En trompe l’œil

Au XVIII ème siècle, une riche famille engage une jeune femme peintre pour faire le portrait de la petite dernière, laquelle vient tout juste de quitter le couvent où elle était recluse, de dénoncer ses vœux et qu’on est sur le point de marier. Ce château dans un lieu retiré en bord de falaises dominant la mer sera le huis clos du dernier film en date de Céline Sciamma « Portrait de la jeune fille en feu » vu hier en avant-première dans le cadre du Festival d’Espalion.

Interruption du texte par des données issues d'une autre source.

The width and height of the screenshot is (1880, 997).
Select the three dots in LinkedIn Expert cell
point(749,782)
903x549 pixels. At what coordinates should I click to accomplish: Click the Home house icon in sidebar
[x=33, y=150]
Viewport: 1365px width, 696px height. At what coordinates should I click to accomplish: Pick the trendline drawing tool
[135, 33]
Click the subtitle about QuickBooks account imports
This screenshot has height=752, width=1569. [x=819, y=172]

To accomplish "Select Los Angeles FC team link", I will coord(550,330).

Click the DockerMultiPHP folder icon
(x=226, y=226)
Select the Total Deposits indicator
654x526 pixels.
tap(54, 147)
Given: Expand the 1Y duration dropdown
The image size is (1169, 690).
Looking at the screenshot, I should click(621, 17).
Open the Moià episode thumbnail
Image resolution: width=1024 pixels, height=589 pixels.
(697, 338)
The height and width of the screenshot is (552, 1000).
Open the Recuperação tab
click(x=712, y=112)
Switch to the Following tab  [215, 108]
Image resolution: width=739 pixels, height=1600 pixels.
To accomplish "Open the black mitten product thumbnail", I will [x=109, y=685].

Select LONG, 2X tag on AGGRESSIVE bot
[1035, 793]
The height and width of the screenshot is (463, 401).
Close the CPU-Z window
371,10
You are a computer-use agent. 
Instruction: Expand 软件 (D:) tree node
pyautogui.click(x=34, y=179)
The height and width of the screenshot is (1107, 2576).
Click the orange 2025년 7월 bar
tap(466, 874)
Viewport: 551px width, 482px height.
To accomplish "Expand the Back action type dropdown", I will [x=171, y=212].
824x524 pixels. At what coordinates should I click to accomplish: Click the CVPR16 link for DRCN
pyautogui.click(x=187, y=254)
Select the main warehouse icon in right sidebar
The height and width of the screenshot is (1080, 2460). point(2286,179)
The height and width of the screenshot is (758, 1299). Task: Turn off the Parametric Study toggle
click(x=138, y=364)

Quatre personnages: la mère, genre pincée et stricte, sa fille toute de fraîcheur solaire et de langueur mélancolique, leur servante dévouée et la jeune artiste très enthousiaste débarquant avec ses toiles et ses pinceaux… Voilà planté le décor quasi unique de ce long métrage en costumes d’époque, bruissant de crinolines et autres drapés sophistiqués… Tout se déroulerait au mieux si le modèle ne se refusait à poser, car submergée de doutes quant à ces épousailles prévues sans son consentement, qu’il va donc falloir l’amadouer et la peindre à son insu, en se faisant passer pour sa dame de compagnie… À peine la châtelaine a-t-elle quitté les lieux pour quelques jours, que les rapports entre les trois jeunes femmes restées seules vont changer du tout au tout: moins de hiérarchie sociale, solidarité féminine à l’oeuvre pour soutenir la soubrette en détresse et surtout séduction, complicité, et attirance réciproque entre la modèle et son peintre… Un film aussi sensuel que contemplatif, dont chaque plan et chaque séquence se succèdent comme on feuilletterait le catalogue d’une exposition. Adèle Haenel et Noémie Merlant dans les deux rôles principaux rivalisent de sourires en coin, de regards langoureux et de démarches lascives pour rythmer, ce que l’on devine très vite, être une relation saphique impossible et sans issue… Dans ce film qui prend son temps, un peu trop même, bercé par une musique en parfaite harmonie avec l’atmosphère, tout concourt pour interroger notre ressenti vis-à-vis des images, et donc, in fine, la nature même du cinéma, ce qu’illustre à merveille la citation bien connue de Jean Cocteau: « Le cinéma c’est l’écriture moderne dont l’encre est la lumière ».